I see that the implementations of @mkitti contain the final type Array
, which is not really what I intended it to be, yet it is debatable. E.g. similar(CuArray(1:10), Float32, 5)
yields a 5-element CuArray{Float32}
and not Array{Float32}
.
I would prefer that similar(CuArray{Int64}, Float32, 5)
yields also a 5-element CuArray{Float32}
.
This could be implemented as follows:
function replace_eltype(::Type{TA}, ::Type{S}, num_dims=1) where {TA<:AbstractArray, S}
typeof(similar(TA(undef, ntuple(x->0, num_dims)), S))
end
Base.similar(::Type{A}, ::Type{S}, dims) where {T, A <: AbstractArray{T}, S} = (replace_eltype(A, S, length(dims)))(undef, dims)
but its not a very nice implementation. If there was a Metaprogramming way to access the wrapping array-type, this may be implemented in a much nicer way.
Another bad part of this implementation is, that it does not allow the user the change the number of dimensions. I.e. similar(CuArray{Int, 2, CUDA.Mem.DeviceBuffer}, Float32, 6)

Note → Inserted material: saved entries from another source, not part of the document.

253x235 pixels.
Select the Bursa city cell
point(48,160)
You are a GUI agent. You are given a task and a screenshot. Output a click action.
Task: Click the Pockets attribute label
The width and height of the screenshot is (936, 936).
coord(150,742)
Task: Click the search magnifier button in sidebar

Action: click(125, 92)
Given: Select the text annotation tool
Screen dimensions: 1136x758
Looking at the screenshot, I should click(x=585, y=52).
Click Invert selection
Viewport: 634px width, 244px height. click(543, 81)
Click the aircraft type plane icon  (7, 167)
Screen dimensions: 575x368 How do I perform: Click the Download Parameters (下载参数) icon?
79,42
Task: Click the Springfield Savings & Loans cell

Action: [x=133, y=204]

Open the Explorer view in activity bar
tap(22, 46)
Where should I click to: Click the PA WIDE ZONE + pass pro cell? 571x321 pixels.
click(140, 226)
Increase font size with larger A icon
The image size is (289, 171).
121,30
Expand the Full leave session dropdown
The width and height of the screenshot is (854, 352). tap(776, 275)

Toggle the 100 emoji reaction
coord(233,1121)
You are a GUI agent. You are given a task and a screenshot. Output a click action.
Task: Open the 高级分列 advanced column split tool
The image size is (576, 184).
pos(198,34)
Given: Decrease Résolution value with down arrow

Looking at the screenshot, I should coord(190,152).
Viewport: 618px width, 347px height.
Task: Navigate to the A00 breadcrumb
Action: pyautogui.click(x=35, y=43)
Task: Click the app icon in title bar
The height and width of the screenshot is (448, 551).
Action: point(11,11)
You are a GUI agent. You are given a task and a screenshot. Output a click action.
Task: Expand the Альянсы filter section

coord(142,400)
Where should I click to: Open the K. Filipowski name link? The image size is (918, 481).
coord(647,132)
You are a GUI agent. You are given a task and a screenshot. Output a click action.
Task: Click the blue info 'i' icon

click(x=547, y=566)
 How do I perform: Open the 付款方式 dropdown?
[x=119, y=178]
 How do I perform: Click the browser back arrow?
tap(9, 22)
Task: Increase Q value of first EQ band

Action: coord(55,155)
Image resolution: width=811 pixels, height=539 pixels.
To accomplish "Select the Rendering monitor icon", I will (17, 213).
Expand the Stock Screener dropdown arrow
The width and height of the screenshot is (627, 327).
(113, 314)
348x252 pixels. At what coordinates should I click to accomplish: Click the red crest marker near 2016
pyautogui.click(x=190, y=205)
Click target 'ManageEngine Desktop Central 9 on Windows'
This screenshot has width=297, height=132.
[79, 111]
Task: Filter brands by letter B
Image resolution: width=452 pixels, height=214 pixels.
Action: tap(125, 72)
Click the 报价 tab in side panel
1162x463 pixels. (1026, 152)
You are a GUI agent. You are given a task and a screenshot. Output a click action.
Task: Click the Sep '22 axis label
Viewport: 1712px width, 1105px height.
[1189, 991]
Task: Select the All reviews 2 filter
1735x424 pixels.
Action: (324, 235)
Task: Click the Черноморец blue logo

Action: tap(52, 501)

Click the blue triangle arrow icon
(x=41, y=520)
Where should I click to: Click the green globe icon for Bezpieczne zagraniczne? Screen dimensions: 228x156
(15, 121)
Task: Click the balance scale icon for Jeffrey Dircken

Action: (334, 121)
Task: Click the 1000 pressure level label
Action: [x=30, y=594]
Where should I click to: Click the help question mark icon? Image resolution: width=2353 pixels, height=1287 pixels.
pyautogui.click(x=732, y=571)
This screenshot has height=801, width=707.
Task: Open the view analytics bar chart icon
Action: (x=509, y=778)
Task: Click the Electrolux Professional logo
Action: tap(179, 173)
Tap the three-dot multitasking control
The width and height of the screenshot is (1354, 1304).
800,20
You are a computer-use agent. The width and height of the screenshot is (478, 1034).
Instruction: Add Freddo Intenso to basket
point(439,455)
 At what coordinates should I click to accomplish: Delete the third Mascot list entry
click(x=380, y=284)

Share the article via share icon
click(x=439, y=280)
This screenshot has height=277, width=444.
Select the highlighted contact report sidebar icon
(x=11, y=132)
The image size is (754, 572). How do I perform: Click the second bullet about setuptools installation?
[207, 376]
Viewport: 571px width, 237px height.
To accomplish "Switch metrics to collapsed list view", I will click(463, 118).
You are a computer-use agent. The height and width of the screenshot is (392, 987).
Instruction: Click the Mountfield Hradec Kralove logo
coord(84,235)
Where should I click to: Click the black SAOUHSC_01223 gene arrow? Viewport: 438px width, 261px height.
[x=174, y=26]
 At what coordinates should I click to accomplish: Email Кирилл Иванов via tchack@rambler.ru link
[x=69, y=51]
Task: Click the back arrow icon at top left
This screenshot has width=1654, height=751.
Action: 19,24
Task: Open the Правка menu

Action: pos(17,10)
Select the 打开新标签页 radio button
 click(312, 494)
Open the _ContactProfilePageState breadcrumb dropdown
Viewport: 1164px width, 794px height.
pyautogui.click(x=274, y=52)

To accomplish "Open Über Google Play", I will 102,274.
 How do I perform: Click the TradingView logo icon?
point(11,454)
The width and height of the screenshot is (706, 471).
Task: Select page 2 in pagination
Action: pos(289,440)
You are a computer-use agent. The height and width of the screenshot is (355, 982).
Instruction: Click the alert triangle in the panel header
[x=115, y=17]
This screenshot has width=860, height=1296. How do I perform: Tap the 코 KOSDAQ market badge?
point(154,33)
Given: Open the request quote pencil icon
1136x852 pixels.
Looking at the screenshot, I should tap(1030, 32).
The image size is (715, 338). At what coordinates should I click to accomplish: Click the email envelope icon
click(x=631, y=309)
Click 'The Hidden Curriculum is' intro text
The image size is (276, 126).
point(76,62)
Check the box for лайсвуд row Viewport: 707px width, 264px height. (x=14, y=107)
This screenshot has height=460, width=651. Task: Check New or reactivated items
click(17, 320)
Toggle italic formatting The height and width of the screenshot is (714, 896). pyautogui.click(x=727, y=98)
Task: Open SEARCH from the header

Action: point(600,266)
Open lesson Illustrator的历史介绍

yiels an error, whereas similar(CuArray{Int, 1, CUDA.Mem.DeviceBuffer}, Float32, 6)
works.
But I guess the main question is, whether it is a good idea to assume by default that arrays are mutable or whether the default should indeed (as in @mkitti 's implementation) go to the type Array
but then implementers of mutable arrays need to always care for this case individually.